Most of the videos are taken from DSC 40A, a class Suraj taught in his final quarter at UCSD. (The videos often refer to a class called Math 18, which is a linear algebra class at UCSD, similar to Math 214/217 here at Michigan.) LARDS is not a replacement for a formal linear algebra course – there are lots of ideas that are important in linear algebra that aren’t touched on here at all – but it’ll develop the skills necessary to succeed in Practical Data Science. The content here also doesn’t cover everything in linear algebra that is useful for data science; for instance, we don’t discuss eigenvalues and eigenvectors here at all, so if that material appears in Practical Data Science, we’ll cover it from the ground up.

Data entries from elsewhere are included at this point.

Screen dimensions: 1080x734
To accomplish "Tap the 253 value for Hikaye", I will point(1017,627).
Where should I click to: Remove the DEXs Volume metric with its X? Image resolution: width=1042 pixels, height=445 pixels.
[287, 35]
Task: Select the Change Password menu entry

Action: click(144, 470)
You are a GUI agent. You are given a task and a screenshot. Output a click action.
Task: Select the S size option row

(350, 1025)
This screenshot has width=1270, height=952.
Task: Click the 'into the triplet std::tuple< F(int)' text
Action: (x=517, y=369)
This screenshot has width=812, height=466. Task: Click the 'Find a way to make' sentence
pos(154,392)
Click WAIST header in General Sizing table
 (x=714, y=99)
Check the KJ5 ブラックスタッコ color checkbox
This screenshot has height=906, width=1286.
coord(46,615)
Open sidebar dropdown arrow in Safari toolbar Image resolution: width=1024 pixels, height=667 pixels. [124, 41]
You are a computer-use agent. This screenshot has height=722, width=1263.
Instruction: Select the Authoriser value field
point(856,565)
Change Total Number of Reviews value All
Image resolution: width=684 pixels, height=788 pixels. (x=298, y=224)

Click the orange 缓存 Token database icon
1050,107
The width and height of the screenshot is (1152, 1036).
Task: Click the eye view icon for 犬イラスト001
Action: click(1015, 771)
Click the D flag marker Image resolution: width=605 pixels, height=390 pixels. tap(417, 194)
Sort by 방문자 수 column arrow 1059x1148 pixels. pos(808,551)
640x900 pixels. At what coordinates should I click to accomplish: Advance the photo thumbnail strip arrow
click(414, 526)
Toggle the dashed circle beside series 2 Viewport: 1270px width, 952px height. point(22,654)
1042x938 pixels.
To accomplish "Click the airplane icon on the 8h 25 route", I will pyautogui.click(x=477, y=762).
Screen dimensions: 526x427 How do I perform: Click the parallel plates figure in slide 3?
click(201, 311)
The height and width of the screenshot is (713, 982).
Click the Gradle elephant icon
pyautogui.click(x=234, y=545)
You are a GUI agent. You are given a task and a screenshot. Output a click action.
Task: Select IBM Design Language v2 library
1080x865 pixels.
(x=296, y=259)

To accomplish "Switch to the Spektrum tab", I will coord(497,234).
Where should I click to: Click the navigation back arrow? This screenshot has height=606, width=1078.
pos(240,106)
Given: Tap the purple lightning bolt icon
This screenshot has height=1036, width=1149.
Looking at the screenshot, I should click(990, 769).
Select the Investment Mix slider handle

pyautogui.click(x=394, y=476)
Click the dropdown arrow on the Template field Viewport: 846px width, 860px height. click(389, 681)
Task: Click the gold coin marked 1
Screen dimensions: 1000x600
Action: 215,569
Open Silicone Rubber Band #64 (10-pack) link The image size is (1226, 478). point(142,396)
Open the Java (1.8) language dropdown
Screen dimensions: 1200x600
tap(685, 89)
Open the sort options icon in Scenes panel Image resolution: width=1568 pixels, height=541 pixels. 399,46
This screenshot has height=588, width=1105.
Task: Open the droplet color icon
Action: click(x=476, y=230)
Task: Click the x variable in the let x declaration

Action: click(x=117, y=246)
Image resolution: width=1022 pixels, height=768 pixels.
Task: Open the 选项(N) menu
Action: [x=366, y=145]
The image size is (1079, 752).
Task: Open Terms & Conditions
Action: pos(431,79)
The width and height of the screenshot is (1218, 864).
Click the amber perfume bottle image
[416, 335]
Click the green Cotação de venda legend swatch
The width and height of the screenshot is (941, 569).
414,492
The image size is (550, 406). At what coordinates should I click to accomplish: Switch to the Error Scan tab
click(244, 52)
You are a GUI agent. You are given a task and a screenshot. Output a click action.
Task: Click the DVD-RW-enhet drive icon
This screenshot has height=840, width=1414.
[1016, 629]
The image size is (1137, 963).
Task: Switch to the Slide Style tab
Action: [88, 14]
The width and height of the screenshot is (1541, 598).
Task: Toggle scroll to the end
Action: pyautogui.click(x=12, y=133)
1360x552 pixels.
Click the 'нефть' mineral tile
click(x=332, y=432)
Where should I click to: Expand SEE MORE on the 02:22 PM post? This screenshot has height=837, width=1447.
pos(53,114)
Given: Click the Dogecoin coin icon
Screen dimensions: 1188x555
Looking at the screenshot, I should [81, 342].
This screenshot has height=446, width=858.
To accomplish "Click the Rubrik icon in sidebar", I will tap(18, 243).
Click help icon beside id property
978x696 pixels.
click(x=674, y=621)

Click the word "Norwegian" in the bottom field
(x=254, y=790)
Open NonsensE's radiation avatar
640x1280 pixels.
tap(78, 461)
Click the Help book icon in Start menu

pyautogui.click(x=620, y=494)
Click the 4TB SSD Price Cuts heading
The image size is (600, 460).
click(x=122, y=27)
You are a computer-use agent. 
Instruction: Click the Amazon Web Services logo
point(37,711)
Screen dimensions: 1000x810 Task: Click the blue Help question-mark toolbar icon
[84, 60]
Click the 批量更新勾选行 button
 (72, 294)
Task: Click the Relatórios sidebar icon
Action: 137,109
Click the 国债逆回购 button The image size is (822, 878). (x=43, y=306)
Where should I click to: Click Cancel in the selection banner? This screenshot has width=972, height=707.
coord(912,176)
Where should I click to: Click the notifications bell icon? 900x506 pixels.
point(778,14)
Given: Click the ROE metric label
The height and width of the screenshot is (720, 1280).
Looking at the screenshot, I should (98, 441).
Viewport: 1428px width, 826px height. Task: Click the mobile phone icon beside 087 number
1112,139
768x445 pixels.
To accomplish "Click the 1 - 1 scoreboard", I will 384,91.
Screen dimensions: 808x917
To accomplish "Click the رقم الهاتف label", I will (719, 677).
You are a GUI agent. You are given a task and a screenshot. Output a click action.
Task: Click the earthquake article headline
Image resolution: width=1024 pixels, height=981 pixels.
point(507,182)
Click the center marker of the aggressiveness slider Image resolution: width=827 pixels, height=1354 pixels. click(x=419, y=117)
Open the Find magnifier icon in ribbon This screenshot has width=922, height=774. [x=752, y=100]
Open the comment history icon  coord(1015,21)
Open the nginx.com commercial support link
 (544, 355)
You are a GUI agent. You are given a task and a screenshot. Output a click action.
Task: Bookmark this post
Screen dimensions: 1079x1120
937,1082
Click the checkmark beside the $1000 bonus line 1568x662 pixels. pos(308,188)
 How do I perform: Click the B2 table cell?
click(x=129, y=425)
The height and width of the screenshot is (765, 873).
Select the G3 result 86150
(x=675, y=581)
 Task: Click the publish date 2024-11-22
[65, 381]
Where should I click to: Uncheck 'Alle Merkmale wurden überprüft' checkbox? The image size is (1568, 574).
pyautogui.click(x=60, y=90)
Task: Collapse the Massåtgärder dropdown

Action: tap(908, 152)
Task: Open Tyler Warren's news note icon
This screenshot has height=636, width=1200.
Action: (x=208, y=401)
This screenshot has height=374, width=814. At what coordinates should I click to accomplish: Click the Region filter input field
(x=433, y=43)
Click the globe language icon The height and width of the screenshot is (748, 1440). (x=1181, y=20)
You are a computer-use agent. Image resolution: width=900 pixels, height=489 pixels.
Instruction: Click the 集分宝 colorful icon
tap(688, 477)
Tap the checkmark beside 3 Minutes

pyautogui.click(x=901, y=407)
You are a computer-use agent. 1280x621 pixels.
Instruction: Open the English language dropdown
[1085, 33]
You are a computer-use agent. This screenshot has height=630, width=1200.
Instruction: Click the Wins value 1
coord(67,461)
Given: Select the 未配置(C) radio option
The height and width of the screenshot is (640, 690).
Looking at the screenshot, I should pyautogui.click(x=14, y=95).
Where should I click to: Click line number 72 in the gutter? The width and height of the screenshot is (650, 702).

To really learn the material here, you need to work through the provided Practice Questions! These questions are all carefully chosen to develop particular skills, and build upon each other. They’ll gauge not only how well you understood the concepts from the videos, but also build your ability to problem-solve and extrapolate from what’s given.

We know you’re still on summer break, so we’re not requiring that you submit your answers anywhere. But, it’s a good idea to work through as much as you can, regardless of your linear algebra background.

We won’t be providing answers to the Practice Questions right off the bat. Instead, we want you to attempt them on your own. If you have questions about any of the videos or problems, you can ask us on Ed, the course forum we’ll be using this fall (instead of Piazza).

🙋 Join Ed here (using your @umich.edu email)

Our hope is that these resources are useful not only to the students in this class, but also to students in other machine learning classes that have linear algebra as a prerequisite. (When we taught similar classes at UCSD and Berkeley, students struggled with applying concepts from traditional linear algebra courses to machine learning.)

LARDS is brand-new and is a work in progress. Explanations may be updated, and questions may be added/removed. If you notice any errors or typos (or have questions about LARDS but aren’t taking Practical Data Science this fall), let Suraj know at rampure@umich.edu.


Content

  1. Vectors and the dot product
  2. The dot product, angles, and orthogonality
  3. Adding and scaling vectors
  4. Linear combinations and span
  5. Linear independence
  6. Projecting onto a single vector
  7. Projecting onto the span of multiple vectors
  8. Matrices and matrix-vector multiplication
  9. Projecting onto the span of multiple vectors, again
  10. Gradients
  11. Other Resources
    1. Khan Academy
    2. 3Blue1Brown
    3. Mathematics for Machine Learning
    4. Linear Algebra for Data Science

Vectors and the dot product

📝 slides   🎥 video on YouTube

Practice Questions 1.1-1.3

Question 1.1

Consider the vectors \(\vec{u}\) and \(\vec{v}\) defined below:

\[\vec{u} = \begin{bmatrix} 1 \\ -3 \\ 8 \end{bmatrix} \qquad \vec{v} = \begin{bmatrix} 3 \\ 0 \\ -1 \end{bmatrix}\]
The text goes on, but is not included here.